In 2017, after 18 years off-stage, Li returned for a one-off performance as Drosselmeyer, specially choreographed by Ben Stevenson, in The Nutcracker for the Queensland Ballet, dancing again with his wife, Mary McKendry, with whom he last danced in this work 26 years ago in Houston.

In the 2019 Birthday Honours, Li was appointed officer (AO) of the Order of Australia for "distinguished service to the performing arts, particularly to ballet, as a dancer and artistic director".

On 11 December 2023, at the graduation ceremony of the University of Queensland, Li was honoured with the degree of Honorary Doctor of Letters, and gave the graduation speech.

==Stockbroking==
After arriving in Australia in 1995, when sidelined by a sprained ankle, Li occupied himself by gaining work experience with ANZ Securities and embarking on a three-year diploma course with the Australian Securities Institute. He had previously become interested in the stock market while in Houston. The Australian Ballet and ANZ Securities accommodated his desire to work at two professions simultaneously, dancing and stockbroking. On Mondays, Wednesdays and Fridays he worked at the stockbroking firm from 7:30am till noon when he arrived at the Australian Ballet for rehearsals and to prepare for performances. He followed this routine for two years. He believed these were his best years as a dancer. "I got to a level I thought I would never reach, a fusion of technique and artistry. When I was younger I might have been better technically, but I was lacking artistic maturity." Li retired from ballet in 1999 at the age of 38 and joined Bell Potter Securities to establish its Asian desk.

==Mao's Last Dancer==
In 2003 Li published his autobiography, Mao's Last Dancer. It has received numerous accolades, including the Australian Book of the Year award. In 2008, the children's version of this book, Mao's Last Dancer: The Peasant Prince (illustrated by Anne Spudvilas), won the Australian Publishers Association's Book of the Year for Younger Children and the Queensland Premier's Children's Book Award. In 2026, Li published the sequel, The Lucky Son.

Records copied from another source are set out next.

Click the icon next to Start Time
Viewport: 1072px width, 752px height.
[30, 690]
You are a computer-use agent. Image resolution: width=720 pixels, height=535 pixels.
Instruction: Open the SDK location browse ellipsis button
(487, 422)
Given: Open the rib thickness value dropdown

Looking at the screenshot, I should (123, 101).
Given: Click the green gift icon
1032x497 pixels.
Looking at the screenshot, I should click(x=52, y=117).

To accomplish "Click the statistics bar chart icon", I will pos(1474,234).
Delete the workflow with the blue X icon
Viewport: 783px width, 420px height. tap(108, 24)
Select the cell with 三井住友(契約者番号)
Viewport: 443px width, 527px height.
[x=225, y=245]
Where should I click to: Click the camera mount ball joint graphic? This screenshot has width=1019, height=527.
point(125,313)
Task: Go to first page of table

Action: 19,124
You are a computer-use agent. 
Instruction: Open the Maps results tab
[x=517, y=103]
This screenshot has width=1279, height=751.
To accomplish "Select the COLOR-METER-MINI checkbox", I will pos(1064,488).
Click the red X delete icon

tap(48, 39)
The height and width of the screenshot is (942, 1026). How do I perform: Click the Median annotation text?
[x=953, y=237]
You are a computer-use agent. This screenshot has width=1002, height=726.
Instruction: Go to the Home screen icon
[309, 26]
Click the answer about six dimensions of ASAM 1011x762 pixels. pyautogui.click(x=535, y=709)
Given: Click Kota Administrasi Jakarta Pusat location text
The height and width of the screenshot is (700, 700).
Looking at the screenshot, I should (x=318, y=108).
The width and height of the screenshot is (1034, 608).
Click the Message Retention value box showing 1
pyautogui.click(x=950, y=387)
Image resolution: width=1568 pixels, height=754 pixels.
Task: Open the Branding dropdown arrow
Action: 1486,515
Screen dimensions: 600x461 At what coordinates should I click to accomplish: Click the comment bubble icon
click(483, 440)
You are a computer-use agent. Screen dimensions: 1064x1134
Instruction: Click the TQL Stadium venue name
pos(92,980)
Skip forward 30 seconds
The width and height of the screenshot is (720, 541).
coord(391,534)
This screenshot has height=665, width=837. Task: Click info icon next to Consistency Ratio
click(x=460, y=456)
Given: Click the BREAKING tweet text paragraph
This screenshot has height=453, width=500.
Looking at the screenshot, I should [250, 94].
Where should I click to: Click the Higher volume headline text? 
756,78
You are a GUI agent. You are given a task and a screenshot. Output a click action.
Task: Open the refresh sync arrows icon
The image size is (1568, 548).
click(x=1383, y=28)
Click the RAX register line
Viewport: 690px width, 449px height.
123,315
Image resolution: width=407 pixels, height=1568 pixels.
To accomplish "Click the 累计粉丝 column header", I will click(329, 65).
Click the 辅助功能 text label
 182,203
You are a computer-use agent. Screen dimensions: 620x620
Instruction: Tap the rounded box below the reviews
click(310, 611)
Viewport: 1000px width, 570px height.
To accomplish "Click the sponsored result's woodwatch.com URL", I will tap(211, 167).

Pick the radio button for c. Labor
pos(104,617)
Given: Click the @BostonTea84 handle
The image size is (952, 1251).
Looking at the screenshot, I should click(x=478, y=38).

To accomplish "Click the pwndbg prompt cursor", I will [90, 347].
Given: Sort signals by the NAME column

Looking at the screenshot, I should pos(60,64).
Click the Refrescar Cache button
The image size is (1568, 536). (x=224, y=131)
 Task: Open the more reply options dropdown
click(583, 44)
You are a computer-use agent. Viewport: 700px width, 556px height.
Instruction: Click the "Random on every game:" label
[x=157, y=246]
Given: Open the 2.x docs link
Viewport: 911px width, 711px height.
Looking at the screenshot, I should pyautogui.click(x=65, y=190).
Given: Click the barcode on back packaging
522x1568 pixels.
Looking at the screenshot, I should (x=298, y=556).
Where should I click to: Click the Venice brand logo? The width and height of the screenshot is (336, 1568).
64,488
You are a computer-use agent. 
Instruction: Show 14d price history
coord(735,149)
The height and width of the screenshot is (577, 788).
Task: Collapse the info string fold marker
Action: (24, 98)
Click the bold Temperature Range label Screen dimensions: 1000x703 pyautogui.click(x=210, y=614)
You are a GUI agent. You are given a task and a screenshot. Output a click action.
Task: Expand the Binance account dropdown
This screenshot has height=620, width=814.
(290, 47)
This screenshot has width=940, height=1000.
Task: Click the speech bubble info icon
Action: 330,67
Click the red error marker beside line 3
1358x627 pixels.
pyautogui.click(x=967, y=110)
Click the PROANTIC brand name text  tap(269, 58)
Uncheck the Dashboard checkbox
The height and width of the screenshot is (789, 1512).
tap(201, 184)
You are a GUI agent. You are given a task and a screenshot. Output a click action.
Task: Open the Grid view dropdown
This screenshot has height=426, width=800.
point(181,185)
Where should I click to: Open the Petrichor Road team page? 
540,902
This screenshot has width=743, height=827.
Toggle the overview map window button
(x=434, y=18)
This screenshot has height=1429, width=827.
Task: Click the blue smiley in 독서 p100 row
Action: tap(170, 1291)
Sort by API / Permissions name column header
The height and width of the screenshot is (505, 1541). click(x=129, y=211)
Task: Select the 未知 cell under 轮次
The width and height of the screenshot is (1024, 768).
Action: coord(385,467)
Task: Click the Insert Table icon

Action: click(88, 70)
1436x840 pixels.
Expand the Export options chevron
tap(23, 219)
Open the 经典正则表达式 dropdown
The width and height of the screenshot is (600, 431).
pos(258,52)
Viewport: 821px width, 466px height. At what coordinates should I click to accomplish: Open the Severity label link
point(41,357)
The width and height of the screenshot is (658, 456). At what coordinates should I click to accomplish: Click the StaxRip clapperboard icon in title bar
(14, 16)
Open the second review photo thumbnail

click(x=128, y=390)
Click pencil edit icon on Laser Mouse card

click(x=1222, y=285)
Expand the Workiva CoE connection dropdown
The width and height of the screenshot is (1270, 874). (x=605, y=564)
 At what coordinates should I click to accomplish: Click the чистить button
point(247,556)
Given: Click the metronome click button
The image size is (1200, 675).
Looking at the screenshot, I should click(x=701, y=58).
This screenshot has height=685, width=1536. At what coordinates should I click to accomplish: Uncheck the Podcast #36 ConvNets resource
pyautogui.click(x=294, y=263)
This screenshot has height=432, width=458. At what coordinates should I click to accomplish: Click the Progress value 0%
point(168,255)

Mao's Last Dancer was adapted into a 2009 feature film of the same name by director Bruce Beresford and writer Jan Sardi, starring Chi Cao, Bruce Greenwood and Kyle MacLachlan. At the São Paulo International Film Festival 2009 the film won Best Foreign Feature Film Audience Award (tied with Broken Embraces).

==Personal life==
Li's first marriage was to Elizabeth Mackey in 1981. They were divorced in 1987.

Mary McKendry and Li were married that same year and now have three children: Sophie (born in 1988), Thomas (1992), and Bridie (1997).

On 20 June 2023, Li announced that he and Mary would retire at the end of 2023, she from the teaching position as principal répétiteur with the ballet company. Li cited a heart condition. Mary has been undergoing treatment for cancer.